■ PROBLEM ■
Update the records below by changing each instance of "Image resolution" to "Screen resolution", and reproduce every line with no other alteration.

■ RECORDS PROVIDED ■

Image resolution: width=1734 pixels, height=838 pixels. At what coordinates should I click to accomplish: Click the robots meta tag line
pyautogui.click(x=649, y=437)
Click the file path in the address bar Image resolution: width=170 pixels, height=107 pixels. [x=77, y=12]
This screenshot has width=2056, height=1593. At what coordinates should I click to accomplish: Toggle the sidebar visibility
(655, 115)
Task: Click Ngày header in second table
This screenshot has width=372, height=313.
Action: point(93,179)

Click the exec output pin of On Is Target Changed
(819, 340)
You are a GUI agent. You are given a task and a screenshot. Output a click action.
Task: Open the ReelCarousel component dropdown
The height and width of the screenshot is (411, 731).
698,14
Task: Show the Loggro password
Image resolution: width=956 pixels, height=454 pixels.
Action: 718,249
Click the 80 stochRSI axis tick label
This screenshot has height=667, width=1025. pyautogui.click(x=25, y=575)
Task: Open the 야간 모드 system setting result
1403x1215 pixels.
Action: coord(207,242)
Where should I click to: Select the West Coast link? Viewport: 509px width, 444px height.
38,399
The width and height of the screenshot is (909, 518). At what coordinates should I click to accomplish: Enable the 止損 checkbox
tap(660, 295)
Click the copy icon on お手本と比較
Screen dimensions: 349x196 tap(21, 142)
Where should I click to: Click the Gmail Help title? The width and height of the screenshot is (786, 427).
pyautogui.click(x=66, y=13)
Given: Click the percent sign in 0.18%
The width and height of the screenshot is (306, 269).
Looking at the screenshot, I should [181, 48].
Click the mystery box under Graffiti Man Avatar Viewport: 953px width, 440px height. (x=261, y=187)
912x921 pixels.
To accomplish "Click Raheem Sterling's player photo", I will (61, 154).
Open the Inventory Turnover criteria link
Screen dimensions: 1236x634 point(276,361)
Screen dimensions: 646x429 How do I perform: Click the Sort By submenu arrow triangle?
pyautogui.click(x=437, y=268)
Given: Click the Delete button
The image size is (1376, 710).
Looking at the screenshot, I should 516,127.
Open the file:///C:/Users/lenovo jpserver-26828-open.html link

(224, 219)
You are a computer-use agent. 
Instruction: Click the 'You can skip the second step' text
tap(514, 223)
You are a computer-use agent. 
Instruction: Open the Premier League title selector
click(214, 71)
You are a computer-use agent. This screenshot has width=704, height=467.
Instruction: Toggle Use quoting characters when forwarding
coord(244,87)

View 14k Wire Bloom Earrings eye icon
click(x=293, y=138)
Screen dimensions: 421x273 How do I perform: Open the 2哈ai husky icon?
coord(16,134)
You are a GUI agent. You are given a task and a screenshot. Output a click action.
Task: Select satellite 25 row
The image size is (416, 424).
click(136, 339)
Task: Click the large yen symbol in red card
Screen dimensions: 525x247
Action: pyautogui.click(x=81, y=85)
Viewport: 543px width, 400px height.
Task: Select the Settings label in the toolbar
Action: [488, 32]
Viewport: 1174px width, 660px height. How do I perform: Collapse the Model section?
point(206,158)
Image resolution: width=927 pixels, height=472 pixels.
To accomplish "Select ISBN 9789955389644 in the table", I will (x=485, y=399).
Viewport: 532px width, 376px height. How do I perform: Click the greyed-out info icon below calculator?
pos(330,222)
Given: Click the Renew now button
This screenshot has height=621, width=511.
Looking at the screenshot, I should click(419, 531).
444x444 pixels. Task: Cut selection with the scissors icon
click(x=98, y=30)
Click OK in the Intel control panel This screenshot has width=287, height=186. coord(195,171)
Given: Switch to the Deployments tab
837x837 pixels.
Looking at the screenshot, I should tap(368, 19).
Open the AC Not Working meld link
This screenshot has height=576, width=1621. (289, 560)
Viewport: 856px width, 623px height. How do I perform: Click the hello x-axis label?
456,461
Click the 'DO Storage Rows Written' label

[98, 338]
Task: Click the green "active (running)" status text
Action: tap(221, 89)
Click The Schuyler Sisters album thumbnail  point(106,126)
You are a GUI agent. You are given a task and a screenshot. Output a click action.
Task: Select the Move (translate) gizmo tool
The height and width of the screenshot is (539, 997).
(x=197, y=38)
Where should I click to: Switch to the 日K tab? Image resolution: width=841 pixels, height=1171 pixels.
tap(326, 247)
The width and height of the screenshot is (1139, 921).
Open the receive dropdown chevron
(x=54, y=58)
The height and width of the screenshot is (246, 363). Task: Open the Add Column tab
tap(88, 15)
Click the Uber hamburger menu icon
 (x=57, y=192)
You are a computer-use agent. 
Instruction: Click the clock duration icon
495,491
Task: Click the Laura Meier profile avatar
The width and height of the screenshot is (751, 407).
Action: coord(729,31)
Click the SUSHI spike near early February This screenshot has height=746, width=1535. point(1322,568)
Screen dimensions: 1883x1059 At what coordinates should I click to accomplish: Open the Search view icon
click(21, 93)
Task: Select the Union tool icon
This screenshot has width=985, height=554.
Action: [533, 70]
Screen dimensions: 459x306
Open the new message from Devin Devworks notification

■ SOLUTION BELOW ■
Screen resolution: width=1734 pixels, height=838 pixels. At what coordinates should I click to accomplish: Click the robots meta tag line
pyautogui.click(x=649, y=437)
Click the file path in the address bar Screen resolution: width=170 pixels, height=107 pixels. [x=77, y=12]
This screenshot has width=2056, height=1593. At what coordinates should I click to accomplish: Toggle the sidebar visibility
(655, 115)
Task: Click Ngày header in second table
This screenshot has width=372, height=313.
Action: point(93,179)

Click the exec output pin of On Is Target Changed
(819, 340)
You are a GUI agent. You are given a task and a screenshot. Output a click action.
Task: Open the ReelCarousel component dropdown
The height and width of the screenshot is (411, 731).
698,14
Task: Show the Loggro password
Screen resolution: width=956 pixels, height=454 pixels.
Action: 718,249
Click the 80 stochRSI axis tick label
This screenshot has height=667, width=1025. pyautogui.click(x=25, y=575)
Task: Open the 야간 모드 system setting result
1403x1215 pixels.
Action: coord(207,242)
Where should I click to: Select the West Coast link? Viewport: 509px width, 444px height.
38,399
The width and height of the screenshot is (909, 518). At what coordinates should I click to accomplish: Enable the 止損 checkbox
tap(660, 295)
Click the copy icon on お手本と比較
Screen dimensions: 349x196 tap(21, 142)
Where should I click to: Click the Gmail Help title? The width and height of the screenshot is (786, 427).
pyautogui.click(x=66, y=13)
Given: Click the percent sign in 0.18%
The width and height of the screenshot is (306, 269).
Looking at the screenshot, I should [181, 48].
Click the mystery box under Graffiti Man Avatar Viewport: 953px width, 440px height. (x=261, y=187)
912x921 pixels.
To accomplish "Click Raheem Sterling's player photo", I will (61, 154).
Open the Inventory Turnover criteria link
Screen dimensions: 1236x634 point(276,361)
Screen dimensions: 646x429 How do I perform: Click the Sort By submenu arrow triangle?
pyautogui.click(x=437, y=268)
Given: Click the Delete button
The image size is (1376, 710).
Looking at the screenshot, I should 516,127.
Open the file:///C:/Users/lenovo jpserver-26828-open.html link

(224, 219)
You are a computer-use agent. 
Instruction: Click the 'You can skip the second step' text
tap(514, 223)
You are a computer-use agent. 
Instruction: Open the Premier League title selector
click(214, 71)
You are a computer-use agent. This screenshot has width=704, height=467.
Instruction: Toggle Use quoting characters when forwarding
coord(244,87)

View 14k Wire Bloom Earrings eye icon
click(x=293, y=138)
Screen dimensions: 421x273 How do I perform: Open the 2哈ai husky icon?
coord(16,134)
You are a GUI agent. You are given a task and a screenshot. Output a click action.
Task: Select satellite 25 row
The image size is (416, 424).
click(136, 339)
Task: Click the large yen symbol in red card
Screen dimensions: 525x247
Action: pyautogui.click(x=81, y=85)
Viewport: 543px width, 400px height.
Task: Select the Settings label in the toolbar
Action: [488, 32]
Viewport: 1174px width, 660px height. How do I perform: Collapse the Model section?
point(206,158)
Screen resolution: width=927 pixels, height=472 pixels.
To accomplish "Select ISBN 9789955389644 in the table", I will (x=485, y=399).
Viewport: 532px width, 376px height. How do I perform: Click the greyed-out info icon below calculator?
pos(330,222)
Given: Click the Renew now button
This screenshot has height=621, width=511.
Looking at the screenshot, I should click(419, 531).
444x444 pixels. Task: Cut selection with the scissors icon
click(x=98, y=30)
Click OK in the Intel control panel This screenshot has width=287, height=186. coord(195,171)
Given: Switch to the Deployments tab
837x837 pixels.
Looking at the screenshot, I should tap(368, 19).
Open the AC Not Working meld link
This screenshot has height=576, width=1621. (289, 560)
Viewport: 856px width, 623px height. How do I perform: Click the hello x-axis label?
456,461
Click the 'DO Storage Rows Written' label

[98, 338]
Task: Click the green "active (running)" status text
Action: tap(221, 89)
Click The Schuyler Sisters album thumbnail  point(106,126)
You are a GUI agent. You are given a task and a screenshot. Output a click action.
Task: Select the Move (translate) gizmo tool
The height and width of the screenshot is (539, 997).
(x=197, y=38)
Where should I click to: Switch to the 日K tab? Screen resolution: width=841 pixels, height=1171 pixels.
tap(326, 247)
The width and height of the screenshot is (1139, 921).
Open the receive dropdown chevron
(x=54, y=58)
The height and width of the screenshot is (246, 363). Task: Open the Add Column tab
tap(88, 15)
Click the Uber hamburger menu icon
 (x=57, y=192)
You are a computer-use agent. 
Instruction: Click the clock duration icon
495,491
Task: Click the Laura Meier profile avatar
The width and height of the screenshot is (751, 407).
Action: coord(729,31)
Click the SUSHI spike near early February This screenshot has height=746, width=1535. point(1322,568)
Screen dimensions: 1883x1059 At what coordinates should I click to accomplish: Open the Search view icon
click(21, 93)
Task: Select the Union tool icon
This screenshot has width=985, height=554.
Action: [533, 70]
Screen dimensions: 459x306
Open the new message from Devin Devworks notification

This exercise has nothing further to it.